学校で仕事をしていると、教室での実情と学校のルールが合わないことはよくあります。
そんなとき、あなたはどうしますか?
学年主任をしていると「どうしたらいいですか?」とよく質問されます。
そんなときは「どうしたいの?」、そう問い返すようにしています。
「わかりません」
そんな返事が返ってくるとガッカリします。
「どうしたいか」がわからない人の背中は押せません。
覚悟がないからです。
良いか悪いか?
白か黒か?
そんな簡単には決められません。
白と黒の間には、無限の色が広がっています。
毎日がジレンマの中で生きてるんです。
校内での取り決めやルールがあります。
僕は山ほど破ってきました。
全部杓子定規で守れるわけがないんです。
もうね、ここに書けないようなことだらけです。
そんなの、たぶん長いこと「学校の先生」やってたらね、普通のことです。
もうね、結構ギリギリのところを行ってるはずです。
決められた業務だけやってて、目の前の子どもたちハッピーにできるわけないんですよ。
でもね、間違えちゃいけないことがあります。
取り決めやルールは、守るべきものです。
みんながみんな、「そんなの関係ねぇ〜♫そんなの関係ねぇ〜♫」ってやってたら、学校は学校でなくなります。

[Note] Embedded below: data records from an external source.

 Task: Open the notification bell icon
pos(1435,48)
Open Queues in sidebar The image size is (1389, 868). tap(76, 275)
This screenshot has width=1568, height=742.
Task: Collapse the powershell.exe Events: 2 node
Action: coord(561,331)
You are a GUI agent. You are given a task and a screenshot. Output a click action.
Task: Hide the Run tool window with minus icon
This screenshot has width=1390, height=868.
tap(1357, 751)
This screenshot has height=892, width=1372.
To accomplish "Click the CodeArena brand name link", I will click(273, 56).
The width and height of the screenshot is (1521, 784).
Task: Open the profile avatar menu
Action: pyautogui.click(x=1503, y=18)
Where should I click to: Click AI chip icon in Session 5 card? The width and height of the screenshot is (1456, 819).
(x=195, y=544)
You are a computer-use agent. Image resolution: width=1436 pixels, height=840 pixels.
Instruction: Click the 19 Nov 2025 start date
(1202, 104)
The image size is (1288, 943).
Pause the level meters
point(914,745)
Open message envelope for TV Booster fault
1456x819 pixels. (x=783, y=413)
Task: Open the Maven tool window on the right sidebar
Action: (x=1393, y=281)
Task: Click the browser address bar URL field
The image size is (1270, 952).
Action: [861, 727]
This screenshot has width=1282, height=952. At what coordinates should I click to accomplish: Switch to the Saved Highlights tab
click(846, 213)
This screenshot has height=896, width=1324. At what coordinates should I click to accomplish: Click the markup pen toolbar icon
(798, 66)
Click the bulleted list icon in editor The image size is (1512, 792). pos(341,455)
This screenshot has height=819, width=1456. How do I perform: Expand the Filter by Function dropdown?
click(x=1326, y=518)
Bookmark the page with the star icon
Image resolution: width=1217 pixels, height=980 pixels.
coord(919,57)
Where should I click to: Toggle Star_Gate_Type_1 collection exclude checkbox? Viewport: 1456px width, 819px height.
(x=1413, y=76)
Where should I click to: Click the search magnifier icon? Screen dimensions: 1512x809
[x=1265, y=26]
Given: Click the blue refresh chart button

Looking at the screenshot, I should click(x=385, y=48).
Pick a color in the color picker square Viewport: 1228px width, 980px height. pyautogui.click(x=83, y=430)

なにも、ルールを破っていいなんて書いてるつもりはありません。
だけど「目の前の子どもたちのハッピーのため」だったら、そこから飛び出せる覚悟が必要なんじゃないの?って思うわけです。
僕が謝ればいい。
僕が叱られればいい。
僕が嫌われればいい。
それで、目の前の子がハッピーになるなら、僕はそれでいい。
そういう覚悟があるから、学校の先生という仕事は志事になるんです。
だからね、「どうしたらいいですか?」なんて質問、僕は嫌いです。
「どうしたいの?」が大事なの。
「叱られたり、謝ったり、嫌われたりするぐらいなら、この子が我慢すればいいじゃん!」って思うなら、そうしなよ。
自分の魂に問いかける。
「オレ、どうしたいんだろ?」ってね。
そしたら、ちゃんと魂は教えてくれるからさ。
「オレ、クビになってもコイツに飯食わしたいわ!」
そんな覚悟がいるんです。
ハッピーな先生になるためのステップ
覚悟はあるか、魂に聴いてみる。